### EXERCISE
Transcribe the records verbatim, images excluded.
*** PROVIDED RECORDS ***
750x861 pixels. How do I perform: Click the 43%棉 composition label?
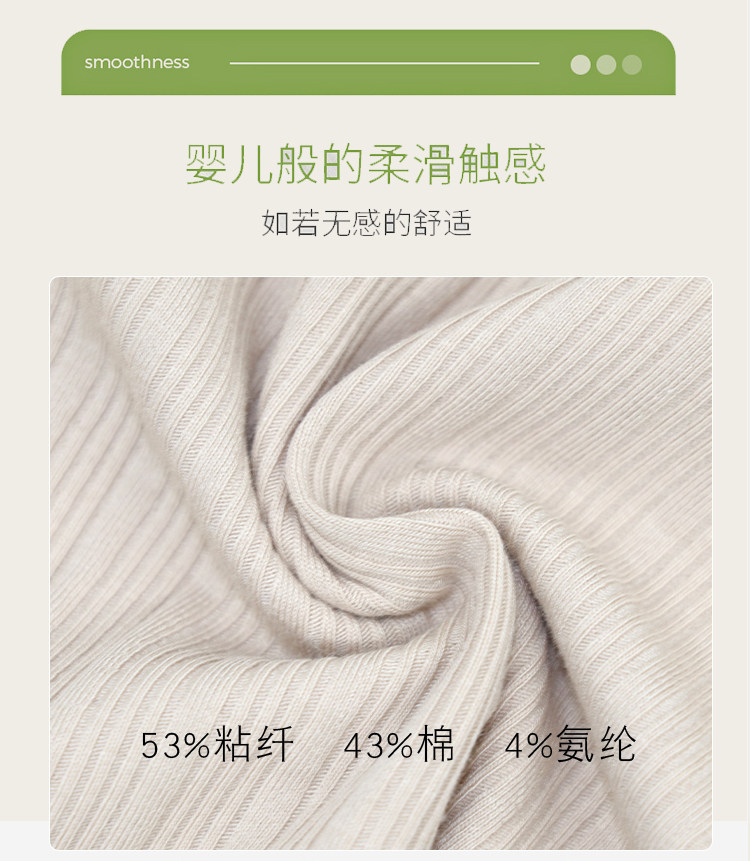click(x=399, y=745)
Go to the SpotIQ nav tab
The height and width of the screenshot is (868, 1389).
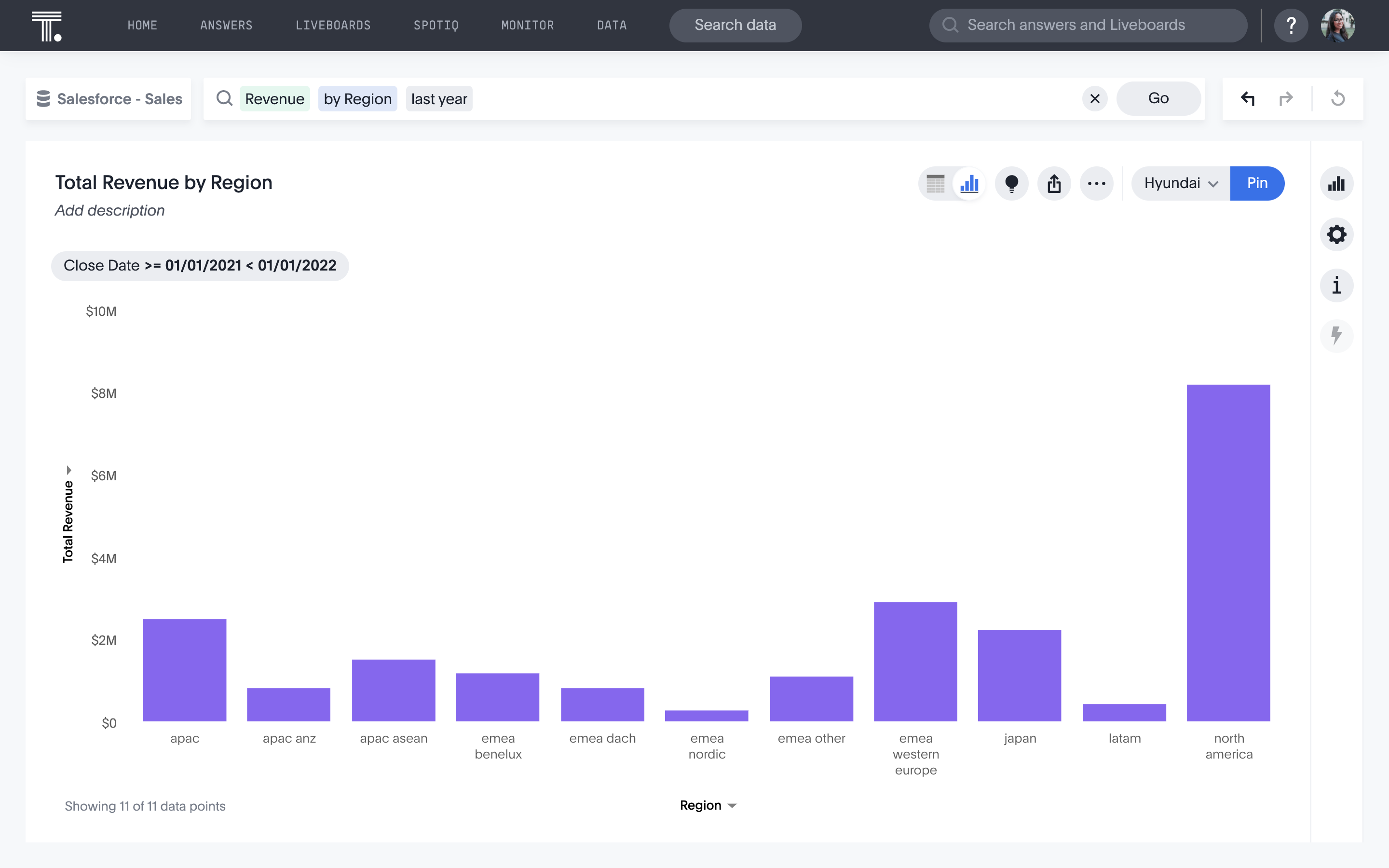436,25
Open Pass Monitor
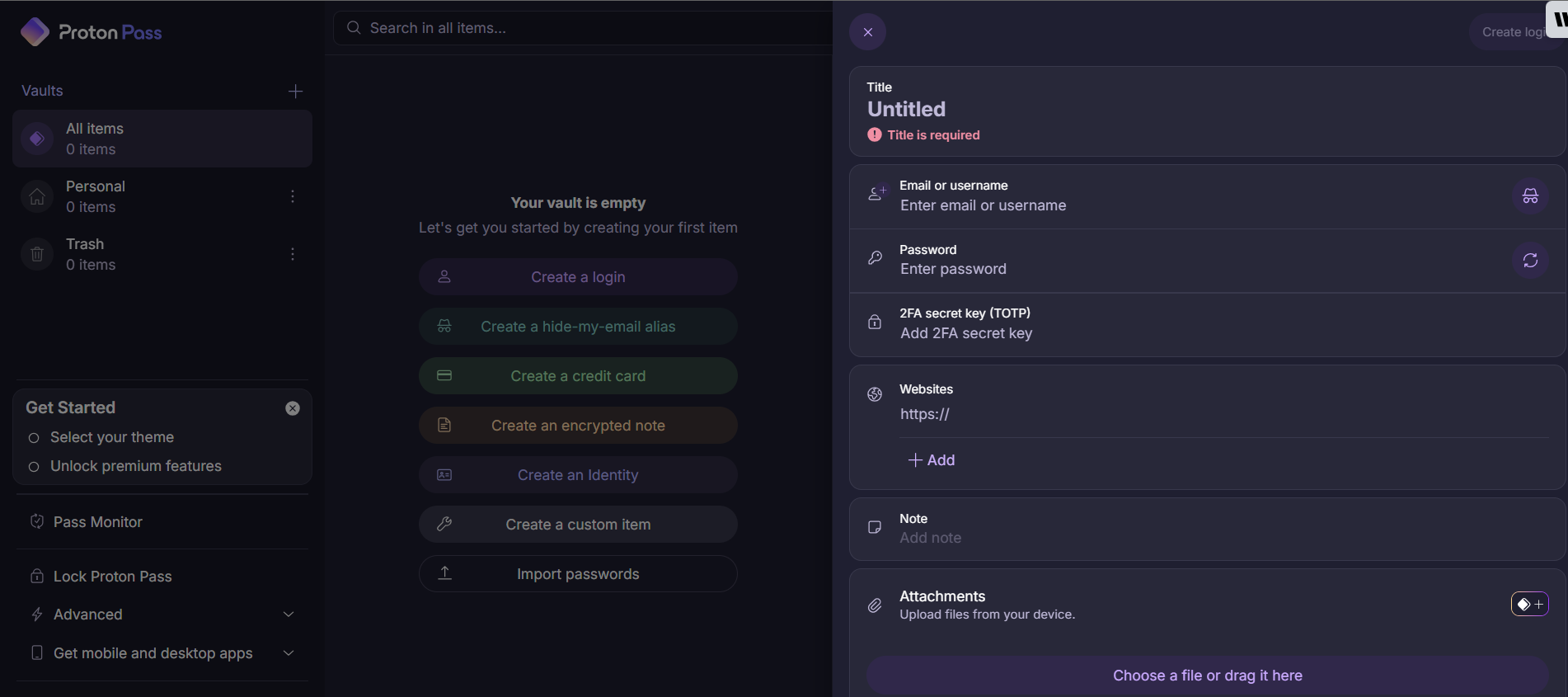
*** End of PROVIDED RECORDS ***
### EXERCISE RESULT
750x861 pixels. How do I perform: Click the 43%棉 composition label?
click(x=399, y=745)
Go to the SpotIQ nav tab
The height and width of the screenshot is (868, 1389).
436,25
Open Pass Monitor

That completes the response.